Avoir les services d’un professionnel dans une entreprise présente de nombreux avantages qui lui sont bénéfiques. C’est d’ailleurs pour cette raison que dans une entreprise, il y a des spécialistes en communication, en droit ou encore en comptabilité. L’expert-comptable est d’ailleurs l’un des professionnels les plus indispensables dans une entreprise. En effet, il joue un rôle très important au sein de l’entité, lui permettant de bien fonctionner et d’évoluer. Grâce à ses capacités multisectorielles et pluridisciplinaires, ainsi que sa disponibilité, l’expert-comptable est un conseiller avisé que les entreprises apprécient. En effet, un expert-comptable est entre autres:

  • un conseiller averti sur les choix stratégiques que l’entreprise peut adopter. Il peut s’agir de conseiller les dirigeants sur les améliorations et modifications apportées aux réglementations du secteur d’activité de l’entreprise ou encore de guider les dirigeants sur la forme juridique de l’entreprise.
  • Un professionnel dans le domaine juridique et administratif qui s’assure que l’entreprise remplisse toutes les formalités administratives et juridiques nécessaires pour que l’entreprise soit en règle. C’est donc l’expert-comptable qui va rédiger les statuts de l’entreprise, organiser les assemblées générales et tenir les registres légaux de l’entreprise.
  • Un professionnel qui assiste le dirigeant dans la gestion de l’entreprise en lui fournissant les données comptables qui lui permettent de déterminer si les affaires de l’entreprise se développent très bien.
  • Un bon conseiller qui va conseiller les dirigeants de l’entreprise sur comment améliorer sa fiscalité et à réduire ses dépenses.
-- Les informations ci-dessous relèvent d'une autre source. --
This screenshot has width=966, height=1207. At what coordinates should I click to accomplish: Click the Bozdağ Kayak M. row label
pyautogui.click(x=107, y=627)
Les avantages d’un avocat fiscaliste dans une entreprise

L’avocat fiscaliste est très utile pour régler les problèmes contentieux de l’entreprise. Il veille également à ce qu’une bonne relation règne au sein de l’entreprise. En effet, en cas de soucis entre les actionnaires de l’entreprise, c’est le rôle de l’avocat de trouver une solution pour régler le litige. L’avocat fiscaliste joue également le rôle d’intermédiaire entre l’entreprise et les tiers. C’est à lui que revient la tâche de rédiger les contrats de collaborations entre l’entreprise et les fournisseurs par exemple pour garantir la sécurité de l’entreprise ainsi sur le côté juridique et fiscal.

Les avantages de la collaboration des deux professionnels

L’expert-comptable et l’avocat fiscaliste offrent de nombreux avantages pour une entreprise. En effet, les deux professionnels se complètent sur les missions qu’ils ont à accomplir au sein de l’entreprise. C’est pourquoi, pour optimiser la performance de l’entreprise et garantir son épanouissement, les dirigeants décident de les faire collaborer. Si vous voulez donc que votre entreprise s’épanouisse en toute sécurité, nous vous conseillons de faire appel à ces spécialistes.